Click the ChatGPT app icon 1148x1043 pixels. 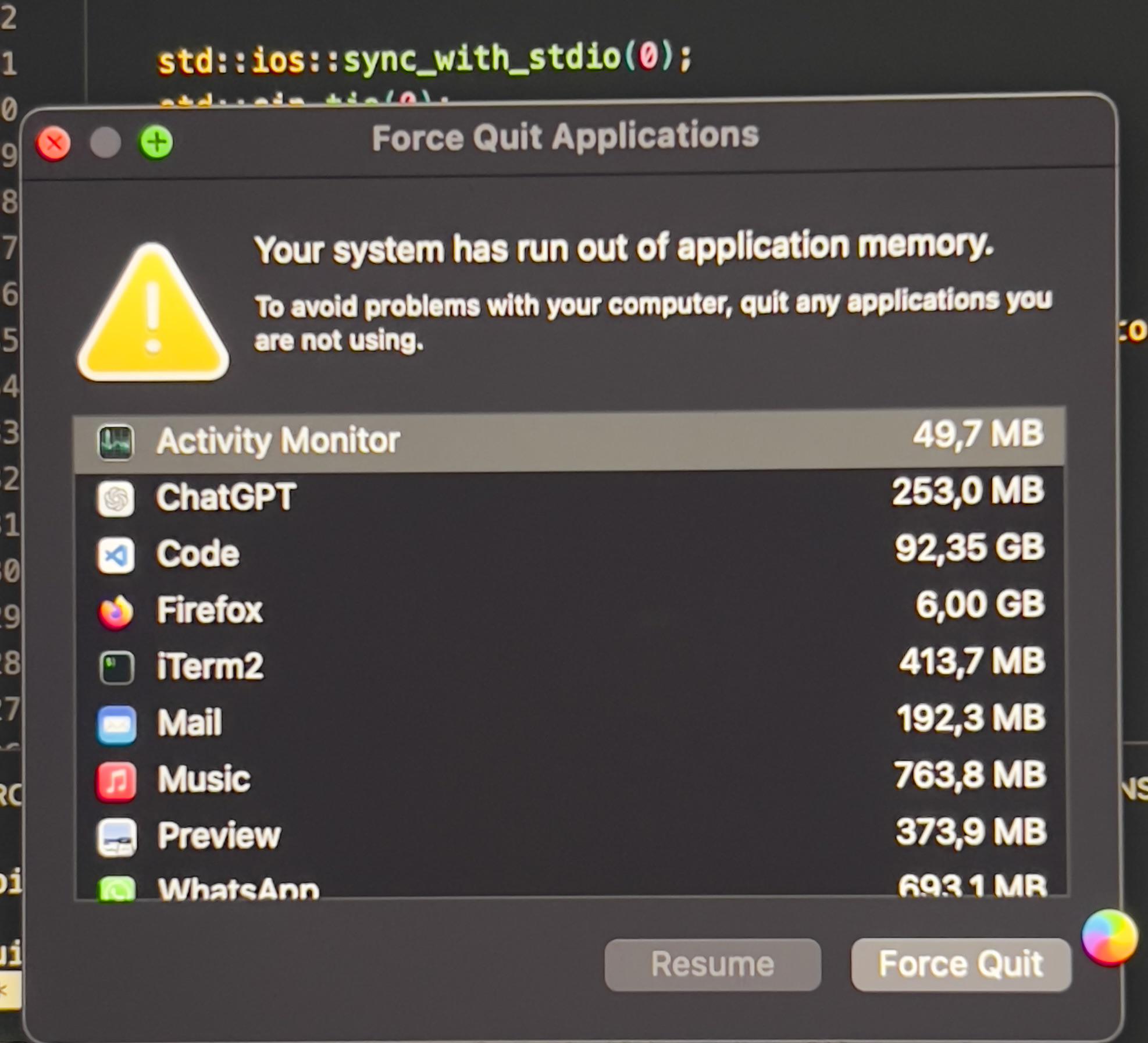coord(116,499)
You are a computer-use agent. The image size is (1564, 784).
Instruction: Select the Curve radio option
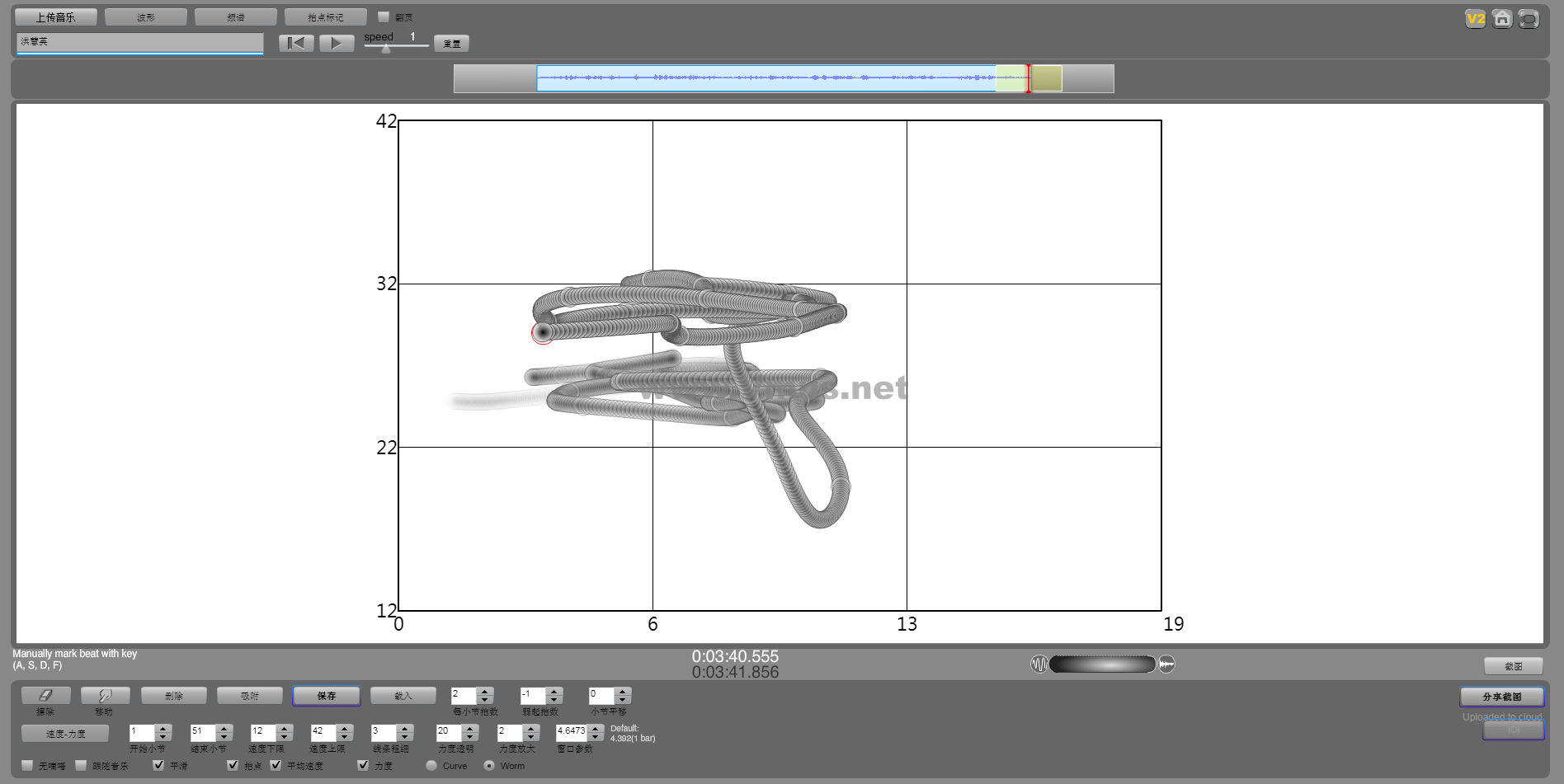tap(431, 765)
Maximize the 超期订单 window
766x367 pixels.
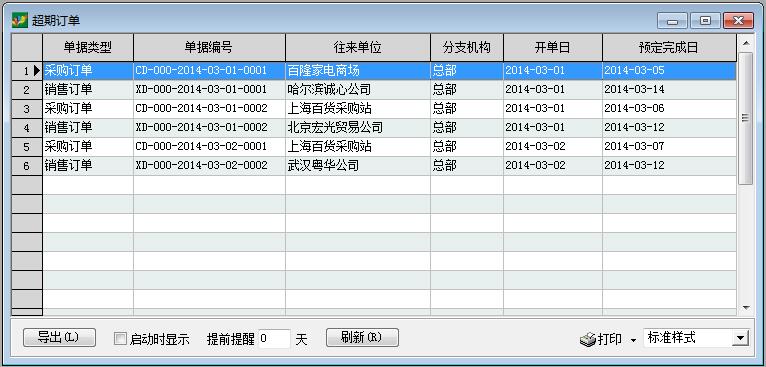point(705,21)
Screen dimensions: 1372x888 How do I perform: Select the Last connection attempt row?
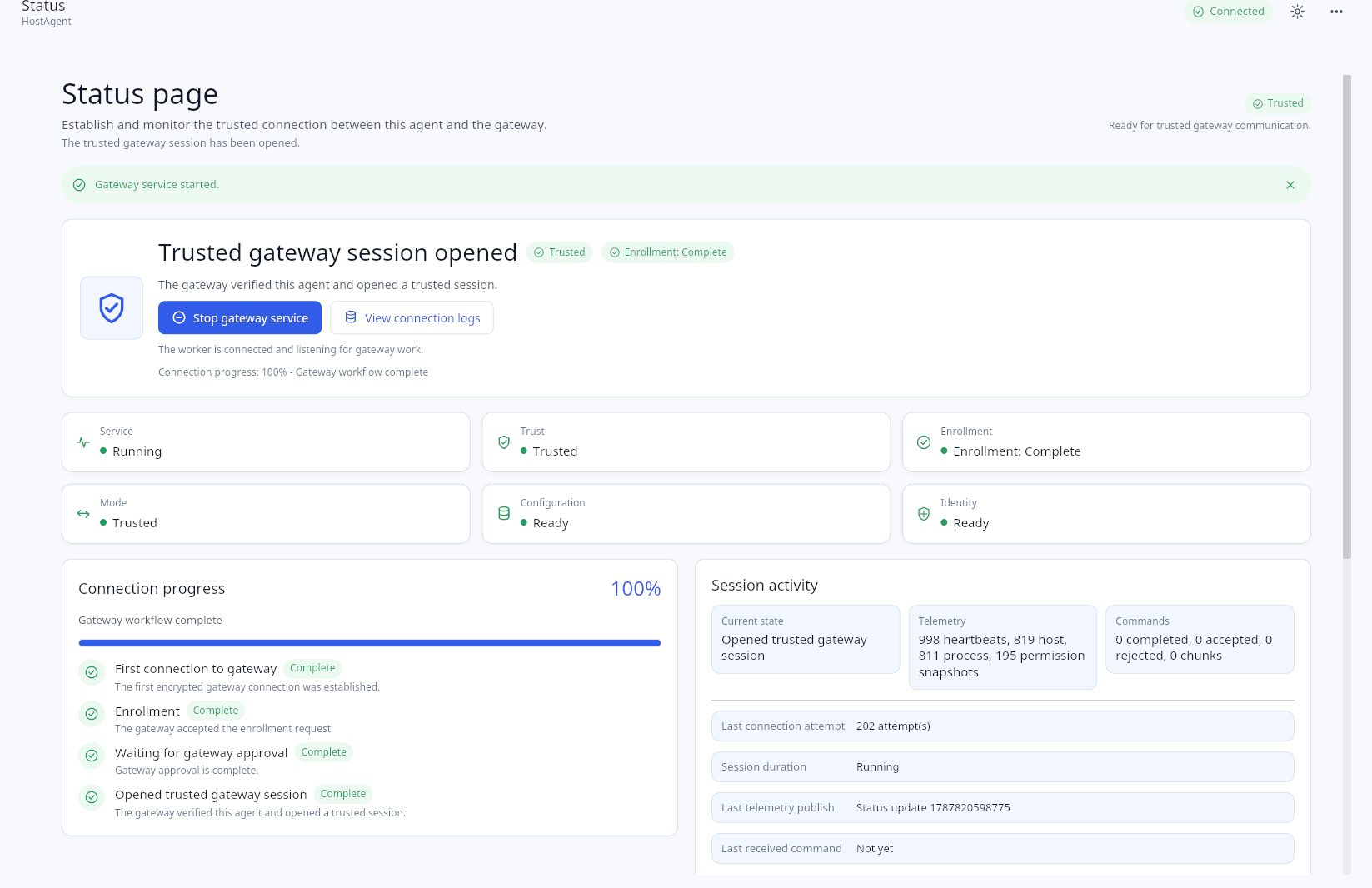(1003, 726)
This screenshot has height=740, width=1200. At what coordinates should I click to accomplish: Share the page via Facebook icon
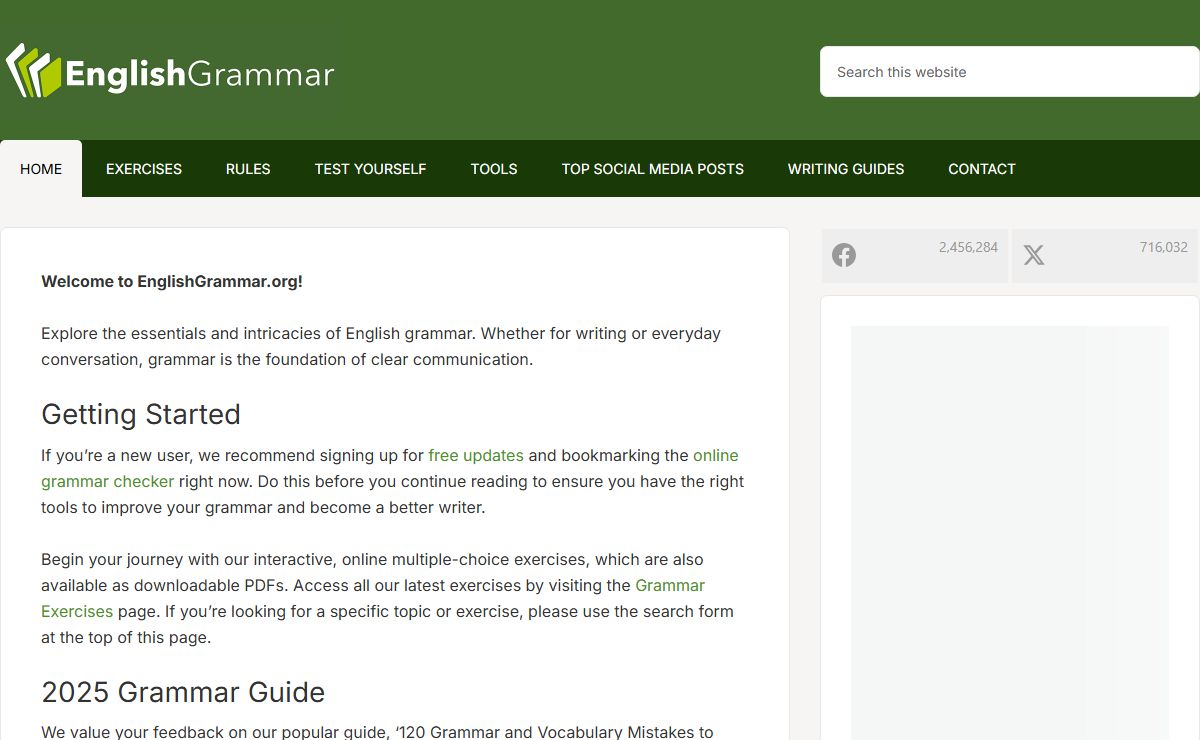(x=844, y=255)
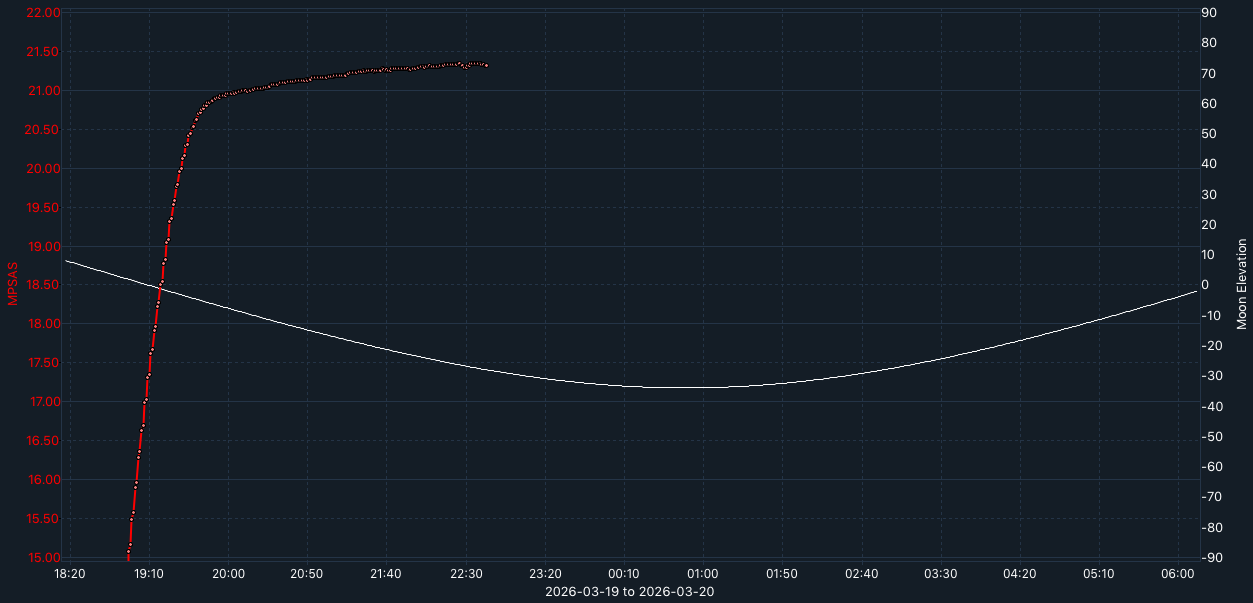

Problem: Reproduce precisely the lines of the listing above, from the line containing "Instruction: Select the Curve radio option" to the last line, both ends included. Pictures are to be omitted.

Answer to the problem:
Instruction: Select the Curve radio option
tap(431, 765)
Maximize the 超期订单 window
766x367 pixels.
point(705,21)
Screen dimensions: 1372x888 How do I perform: Select the Last connection attempt row?
(1003, 726)
This screenshot has height=740, width=1200. At what coordinates should I click to accomplish: Share the page via Facebook icon
(x=844, y=255)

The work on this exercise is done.